Recorded data
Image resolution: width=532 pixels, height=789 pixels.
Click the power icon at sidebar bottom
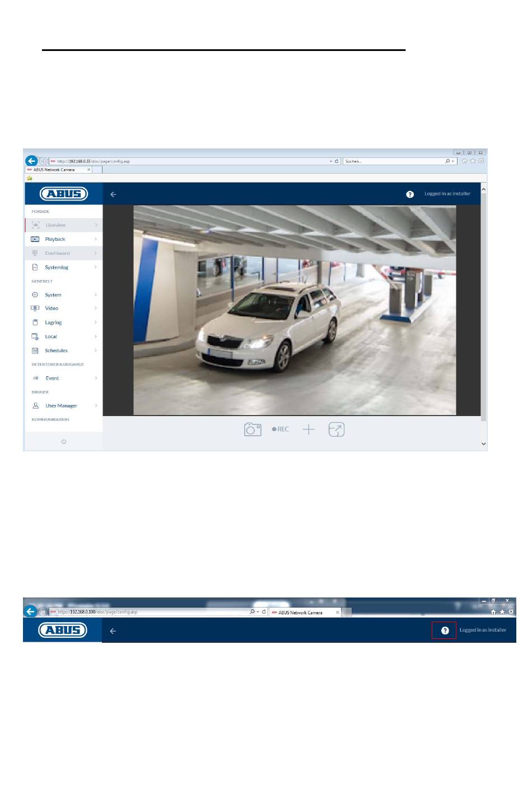63,441
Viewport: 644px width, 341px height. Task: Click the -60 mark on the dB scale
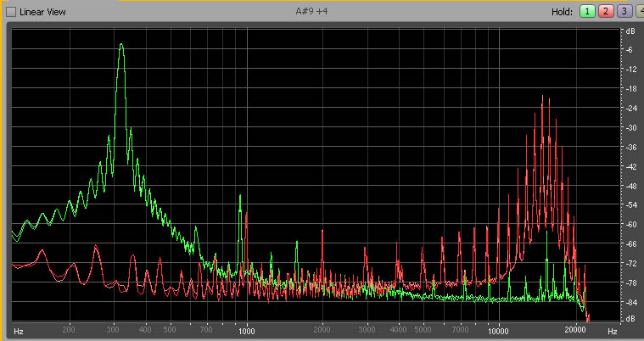pos(630,225)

* Task description *
Once the pictures are set aside, repeat the remaining data word for word.

* Result for this exercise *
Image resolution: width=532 pixels, height=789 pixels.
Click the power icon at sidebar bottom
63,441
Viewport: 644px width, 341px height. Task: Click the -60 mark on the dB scale
pos(630,225)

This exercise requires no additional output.